#### Tarefas a cumprir
[a] No texto sobre Poe, em que data ele dá baixa no Exército?
[b] Retome o texto sobre Poe logo após a última frase apresentada e prossiga com a narrativa.

#### Artigo
"I became insane, with long intervals of horrible sanity. "

sexta-feira, 19 de outubro de 2012

IV

A Sra. Frances Allan, pouco antes de morrer, conseguiu com que seu marido prometesse não abandonar Poe. Uma espécie de trégua entre eles foi estabelecida, e o Sr. Allan concordou em ajudá-lo no seu desejo de ir para West Point. Foram enviadas cartas ao coronel do seu regimento e um substituto foi providenciado. Em 15 de abril de 1829, Poe dá baixa no Exército e volta para Richmond. Essa "trégua" concedida pelo Sr. Allan duraria pouco tempo. 
Em Richmond, Poe consegue numerosas cartas para o Departamento de Guerra, uma delas de seu tutor, onde ele friamente dizia: "Honestamente, senhor, declaro que ele não tem nenhum parentesco comigo.". De posse das cartas, por volta de 7 de maio, parte para Washington, onde apresentou as credenciais, dentre elas as de seus oficiais, redigidas em elevados termos, ao Secretário da Guerra, Sr. Eaton.
Por quase um ano o poeta esperou por sua nomeação para West Point. Durante boa parte desse período, Poe morou em Baltimore. O Sr. Allan  mantinha sua frieza e suas dúvidas sobre as boas intenções do poeta a respeito de West Point. De vez em quando lhe enviava pequenas quantias, o bastante para sua sobrevivência. 
Poe havia se hospedado em um hotel e lá foi roubado por um primo, o que fez com que ele procurasse a ajuda de uma tia paterna, a Sra. Mary Clemm. A partir daí, a Sra. Clemm passou a ser um verdadeiro anjo da guarda para Poe, tornando-se sua obstinada protetora. 




Mary Clemm


terça-feira, 16 de outubro de 2012

III


(...) Poe sai da casa dos Allan e vai para uma hospedaria, de onde escreveu para que lhe enviassem suas roupas e objetos pessoais. Os dois, pai e filho adotivos, chegaram a trocar muitas cartas, mas não chegaram a se reconciliar.
O poeta decide ir de navio para Boston, a então capital literária dos Estados Unidos, acompanhado de um amigo, Ebenezer Butling, que desembarca antes, em Norfolk. Ao que parece, a mulher e a cunhada do Sr. Allan mandaram secretamente um escravo entregar a ele uma pequena quantia em dinheiro, antes de sua ida. Em Boston, Poe trava conhecimento com um jovem de nome Calvino F. S. Thomas, que havia entrado há pouco tempo no negócio de impressão, e através dele consegue imprimir um livreto com o título de Tamerlão e Outros Poemas, usando o codinome de "Um Bostoniano". Como não tinha dinheiro para pagar ao impressor, a circulação do livro foi interrompida. O próprio poeta chegou a guardar apenas uns poucos volumes para si.

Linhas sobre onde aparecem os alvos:
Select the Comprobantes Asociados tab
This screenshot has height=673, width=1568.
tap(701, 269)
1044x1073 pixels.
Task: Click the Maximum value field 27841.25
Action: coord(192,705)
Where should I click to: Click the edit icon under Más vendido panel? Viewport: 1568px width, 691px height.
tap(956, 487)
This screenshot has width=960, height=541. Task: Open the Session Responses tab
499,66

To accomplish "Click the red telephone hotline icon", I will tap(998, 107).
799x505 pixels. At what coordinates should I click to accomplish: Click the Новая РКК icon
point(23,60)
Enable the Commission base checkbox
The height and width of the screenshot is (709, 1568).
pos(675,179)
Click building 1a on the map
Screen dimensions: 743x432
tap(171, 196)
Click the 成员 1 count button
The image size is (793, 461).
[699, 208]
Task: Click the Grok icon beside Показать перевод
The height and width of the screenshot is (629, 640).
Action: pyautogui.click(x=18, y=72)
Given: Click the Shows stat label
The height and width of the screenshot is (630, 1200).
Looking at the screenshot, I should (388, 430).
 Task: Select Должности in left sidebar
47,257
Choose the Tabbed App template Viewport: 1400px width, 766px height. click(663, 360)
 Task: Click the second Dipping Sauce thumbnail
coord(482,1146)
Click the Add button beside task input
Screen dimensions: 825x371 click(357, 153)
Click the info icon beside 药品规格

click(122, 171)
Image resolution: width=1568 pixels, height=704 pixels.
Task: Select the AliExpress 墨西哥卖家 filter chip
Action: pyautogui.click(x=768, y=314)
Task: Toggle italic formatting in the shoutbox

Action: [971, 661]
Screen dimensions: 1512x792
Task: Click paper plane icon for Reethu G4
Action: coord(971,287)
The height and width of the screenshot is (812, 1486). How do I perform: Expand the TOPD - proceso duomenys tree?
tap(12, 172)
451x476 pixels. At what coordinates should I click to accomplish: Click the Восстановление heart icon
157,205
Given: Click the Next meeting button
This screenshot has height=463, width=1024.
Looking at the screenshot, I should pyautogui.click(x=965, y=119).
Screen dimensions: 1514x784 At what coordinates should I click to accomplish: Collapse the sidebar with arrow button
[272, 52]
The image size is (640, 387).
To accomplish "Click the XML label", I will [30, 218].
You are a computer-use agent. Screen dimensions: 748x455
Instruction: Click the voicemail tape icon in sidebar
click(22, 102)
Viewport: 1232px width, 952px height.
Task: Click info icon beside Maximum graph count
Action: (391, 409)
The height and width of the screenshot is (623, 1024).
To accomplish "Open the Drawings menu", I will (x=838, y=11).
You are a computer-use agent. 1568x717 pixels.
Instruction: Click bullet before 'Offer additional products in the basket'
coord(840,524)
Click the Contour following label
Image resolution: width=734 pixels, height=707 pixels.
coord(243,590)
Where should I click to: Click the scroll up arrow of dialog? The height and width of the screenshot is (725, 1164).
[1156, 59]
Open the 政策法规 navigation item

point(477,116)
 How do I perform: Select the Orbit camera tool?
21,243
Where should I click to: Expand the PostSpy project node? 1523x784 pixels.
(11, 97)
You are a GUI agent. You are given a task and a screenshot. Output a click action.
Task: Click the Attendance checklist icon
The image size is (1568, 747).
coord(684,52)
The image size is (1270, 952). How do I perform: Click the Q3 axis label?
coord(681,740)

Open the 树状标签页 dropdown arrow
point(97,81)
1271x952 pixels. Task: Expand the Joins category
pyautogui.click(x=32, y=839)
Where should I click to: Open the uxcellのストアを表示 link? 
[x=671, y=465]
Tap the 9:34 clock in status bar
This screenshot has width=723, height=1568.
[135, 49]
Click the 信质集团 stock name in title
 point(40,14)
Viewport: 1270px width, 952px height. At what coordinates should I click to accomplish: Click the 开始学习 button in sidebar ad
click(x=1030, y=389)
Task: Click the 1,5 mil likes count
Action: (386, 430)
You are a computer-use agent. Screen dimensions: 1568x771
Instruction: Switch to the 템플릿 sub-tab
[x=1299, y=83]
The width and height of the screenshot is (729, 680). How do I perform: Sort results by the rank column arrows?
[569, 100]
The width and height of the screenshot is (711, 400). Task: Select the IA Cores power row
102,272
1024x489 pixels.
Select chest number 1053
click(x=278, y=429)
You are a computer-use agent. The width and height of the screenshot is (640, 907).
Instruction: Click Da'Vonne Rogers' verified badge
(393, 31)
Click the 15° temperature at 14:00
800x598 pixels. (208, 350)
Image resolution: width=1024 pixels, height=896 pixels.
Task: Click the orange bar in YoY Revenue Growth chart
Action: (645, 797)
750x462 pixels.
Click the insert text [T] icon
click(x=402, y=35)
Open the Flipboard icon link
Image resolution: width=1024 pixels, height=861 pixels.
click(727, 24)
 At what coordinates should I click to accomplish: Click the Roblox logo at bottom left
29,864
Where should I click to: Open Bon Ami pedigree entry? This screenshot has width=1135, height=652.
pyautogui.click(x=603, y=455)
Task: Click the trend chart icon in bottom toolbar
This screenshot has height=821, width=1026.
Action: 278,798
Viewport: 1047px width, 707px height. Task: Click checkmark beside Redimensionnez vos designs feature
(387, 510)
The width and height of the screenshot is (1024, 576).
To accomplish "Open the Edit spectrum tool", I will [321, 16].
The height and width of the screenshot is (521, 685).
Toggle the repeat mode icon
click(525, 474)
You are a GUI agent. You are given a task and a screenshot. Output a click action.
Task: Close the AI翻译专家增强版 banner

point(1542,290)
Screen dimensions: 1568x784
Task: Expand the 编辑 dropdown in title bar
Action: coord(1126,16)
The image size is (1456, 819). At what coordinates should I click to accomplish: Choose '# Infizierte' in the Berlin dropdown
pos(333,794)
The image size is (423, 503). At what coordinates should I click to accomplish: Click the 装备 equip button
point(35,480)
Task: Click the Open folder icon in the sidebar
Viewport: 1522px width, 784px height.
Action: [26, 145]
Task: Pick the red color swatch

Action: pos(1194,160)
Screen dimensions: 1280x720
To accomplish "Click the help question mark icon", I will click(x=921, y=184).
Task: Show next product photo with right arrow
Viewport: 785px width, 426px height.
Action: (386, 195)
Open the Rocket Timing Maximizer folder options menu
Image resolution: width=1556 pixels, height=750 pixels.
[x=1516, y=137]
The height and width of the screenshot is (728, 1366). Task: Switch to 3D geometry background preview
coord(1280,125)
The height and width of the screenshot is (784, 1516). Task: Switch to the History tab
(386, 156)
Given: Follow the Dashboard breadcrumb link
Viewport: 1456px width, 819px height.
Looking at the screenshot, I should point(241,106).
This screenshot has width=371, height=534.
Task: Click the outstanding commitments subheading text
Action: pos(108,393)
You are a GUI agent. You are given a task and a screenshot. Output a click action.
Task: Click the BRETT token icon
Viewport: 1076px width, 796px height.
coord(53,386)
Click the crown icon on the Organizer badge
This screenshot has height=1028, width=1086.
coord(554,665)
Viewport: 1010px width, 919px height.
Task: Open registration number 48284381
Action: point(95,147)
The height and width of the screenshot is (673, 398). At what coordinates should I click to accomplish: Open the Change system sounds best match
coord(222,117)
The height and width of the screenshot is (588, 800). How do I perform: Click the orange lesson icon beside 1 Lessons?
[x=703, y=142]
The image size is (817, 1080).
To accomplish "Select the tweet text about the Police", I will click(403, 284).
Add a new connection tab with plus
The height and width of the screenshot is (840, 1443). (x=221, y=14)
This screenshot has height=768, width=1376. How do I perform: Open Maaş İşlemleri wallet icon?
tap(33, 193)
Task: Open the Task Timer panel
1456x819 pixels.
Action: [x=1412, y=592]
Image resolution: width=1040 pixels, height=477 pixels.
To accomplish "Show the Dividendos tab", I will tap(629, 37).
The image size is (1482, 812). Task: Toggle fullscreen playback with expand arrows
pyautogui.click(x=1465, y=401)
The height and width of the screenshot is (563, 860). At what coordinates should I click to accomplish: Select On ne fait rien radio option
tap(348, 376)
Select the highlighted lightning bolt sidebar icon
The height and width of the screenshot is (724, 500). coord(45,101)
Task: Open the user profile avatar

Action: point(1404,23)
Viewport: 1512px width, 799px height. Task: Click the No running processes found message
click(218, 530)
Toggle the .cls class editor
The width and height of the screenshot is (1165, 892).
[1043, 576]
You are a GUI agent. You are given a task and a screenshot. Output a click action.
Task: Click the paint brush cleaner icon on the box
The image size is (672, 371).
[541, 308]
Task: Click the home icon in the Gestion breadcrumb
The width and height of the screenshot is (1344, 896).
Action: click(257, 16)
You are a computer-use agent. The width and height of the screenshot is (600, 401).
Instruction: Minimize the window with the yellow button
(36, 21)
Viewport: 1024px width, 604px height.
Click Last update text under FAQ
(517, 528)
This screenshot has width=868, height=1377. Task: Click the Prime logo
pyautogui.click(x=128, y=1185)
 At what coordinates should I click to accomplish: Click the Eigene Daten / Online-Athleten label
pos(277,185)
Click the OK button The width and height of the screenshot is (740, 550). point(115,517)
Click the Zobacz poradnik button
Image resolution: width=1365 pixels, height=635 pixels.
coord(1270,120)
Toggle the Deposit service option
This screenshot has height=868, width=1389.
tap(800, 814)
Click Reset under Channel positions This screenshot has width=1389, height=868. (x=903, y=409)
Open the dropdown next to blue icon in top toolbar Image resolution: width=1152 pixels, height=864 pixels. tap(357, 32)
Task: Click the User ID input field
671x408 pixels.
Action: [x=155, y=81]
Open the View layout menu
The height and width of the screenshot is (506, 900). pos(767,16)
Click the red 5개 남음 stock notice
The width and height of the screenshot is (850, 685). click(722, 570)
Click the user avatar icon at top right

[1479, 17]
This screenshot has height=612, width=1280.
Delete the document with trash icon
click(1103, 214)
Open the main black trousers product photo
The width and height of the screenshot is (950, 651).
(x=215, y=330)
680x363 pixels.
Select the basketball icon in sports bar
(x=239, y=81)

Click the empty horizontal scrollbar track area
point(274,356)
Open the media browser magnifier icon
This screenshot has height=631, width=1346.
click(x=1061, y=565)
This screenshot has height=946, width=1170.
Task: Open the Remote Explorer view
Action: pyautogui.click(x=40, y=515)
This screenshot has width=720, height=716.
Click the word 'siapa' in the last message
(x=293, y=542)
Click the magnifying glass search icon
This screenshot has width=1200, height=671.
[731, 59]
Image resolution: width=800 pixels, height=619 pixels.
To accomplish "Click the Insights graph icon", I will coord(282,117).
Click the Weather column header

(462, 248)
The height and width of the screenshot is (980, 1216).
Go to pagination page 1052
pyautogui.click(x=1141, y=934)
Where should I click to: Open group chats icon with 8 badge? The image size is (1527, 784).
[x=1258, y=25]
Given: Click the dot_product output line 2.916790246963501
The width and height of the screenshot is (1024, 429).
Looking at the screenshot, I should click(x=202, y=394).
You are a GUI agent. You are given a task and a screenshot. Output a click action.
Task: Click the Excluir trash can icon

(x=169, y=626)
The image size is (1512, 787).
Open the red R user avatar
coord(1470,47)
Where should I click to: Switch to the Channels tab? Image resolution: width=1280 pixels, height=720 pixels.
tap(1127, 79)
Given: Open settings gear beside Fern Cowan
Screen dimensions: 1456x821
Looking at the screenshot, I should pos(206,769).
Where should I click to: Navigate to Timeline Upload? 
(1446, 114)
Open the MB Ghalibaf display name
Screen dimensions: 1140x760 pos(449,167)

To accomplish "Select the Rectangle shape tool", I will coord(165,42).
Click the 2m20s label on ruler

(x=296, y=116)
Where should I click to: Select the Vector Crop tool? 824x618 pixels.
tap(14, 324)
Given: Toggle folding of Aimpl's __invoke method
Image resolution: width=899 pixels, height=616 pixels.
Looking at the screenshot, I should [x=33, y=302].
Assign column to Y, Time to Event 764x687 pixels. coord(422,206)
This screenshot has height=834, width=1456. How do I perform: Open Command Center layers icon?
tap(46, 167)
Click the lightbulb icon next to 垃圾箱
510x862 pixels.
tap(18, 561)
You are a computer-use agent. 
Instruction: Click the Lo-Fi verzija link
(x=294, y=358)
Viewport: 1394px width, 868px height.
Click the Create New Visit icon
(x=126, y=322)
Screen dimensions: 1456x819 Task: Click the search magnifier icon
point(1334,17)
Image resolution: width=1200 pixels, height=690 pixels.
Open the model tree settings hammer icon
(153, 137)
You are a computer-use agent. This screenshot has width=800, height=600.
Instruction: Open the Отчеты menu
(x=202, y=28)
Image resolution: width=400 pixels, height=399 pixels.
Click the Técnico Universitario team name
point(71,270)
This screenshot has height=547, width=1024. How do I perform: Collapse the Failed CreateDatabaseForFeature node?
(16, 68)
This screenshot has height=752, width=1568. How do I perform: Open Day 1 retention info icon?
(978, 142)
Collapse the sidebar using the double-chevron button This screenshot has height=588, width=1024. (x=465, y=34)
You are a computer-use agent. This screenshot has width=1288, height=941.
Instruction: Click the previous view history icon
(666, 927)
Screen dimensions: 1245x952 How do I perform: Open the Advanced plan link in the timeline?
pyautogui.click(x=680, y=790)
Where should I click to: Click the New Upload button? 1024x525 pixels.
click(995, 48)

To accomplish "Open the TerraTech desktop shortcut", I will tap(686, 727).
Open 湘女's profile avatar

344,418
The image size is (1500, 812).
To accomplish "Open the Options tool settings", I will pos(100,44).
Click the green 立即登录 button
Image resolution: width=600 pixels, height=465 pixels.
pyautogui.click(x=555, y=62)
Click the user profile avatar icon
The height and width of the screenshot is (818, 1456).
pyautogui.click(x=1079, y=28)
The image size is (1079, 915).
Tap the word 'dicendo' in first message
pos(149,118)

#### Respostas esperadas
[a] Em 15 de abril de 1829.

[b]
Boston - Século XIX
Exemplar de Tamerlão e Outros Poemas 


Totalmente sem dinheiro, Poe toma a desesperada decisão de se alistar no exército, o que ocorreu em 26 de maio de 1827, sob o nome falso de Edgar A. Perry. Foi destacado para o 1º Batalhão de Artilharia dos Estados Unidos, e passou o verão daquele ano no acampamento do Forte Independência, no Porto de Boston. No final de outubro, vai com seu regimento para o Forte Moultrie, Charleston, Carolina do Sul. Entre novembro de 1827 e dezembro de 1828, o poeta  cumpre seus deveres de soldado no Forte. Como o Forte ficava na ilha de Sullivan, na entrada do Porto, o poeta passava suas horas de lazer passeando pela praia, escrevendo poesias e lendo.
Poe exercia funções burocráticas, pois seus superiores militares logo notaram que ele se sairia melhor com essas tarefas do que com canhões. Devido às suas atribuições, mantinha estreitos contatos com seus superiores. Era diligente, sóbrio e inteligente, e logo foi promovido. Foi destacado para funções especializadas, sendo esse o primeiro passo para deixar de ser um soldado raso.



Certificado de Alistamento Militar de Poe


Mas o poeta sentiu que estava desperdiçando sua vida. Em 1828, ele volta a enviar cartas ao pai adotivo, pedindo por uma reconciliação, porém este não aceitava as tocantes e suplicantes cartas do filho, e Poe continuou em seu posto. No final  de dezembro daquele ano, Poe segue com seu regimento para o  Forte Monroe, na Virginia.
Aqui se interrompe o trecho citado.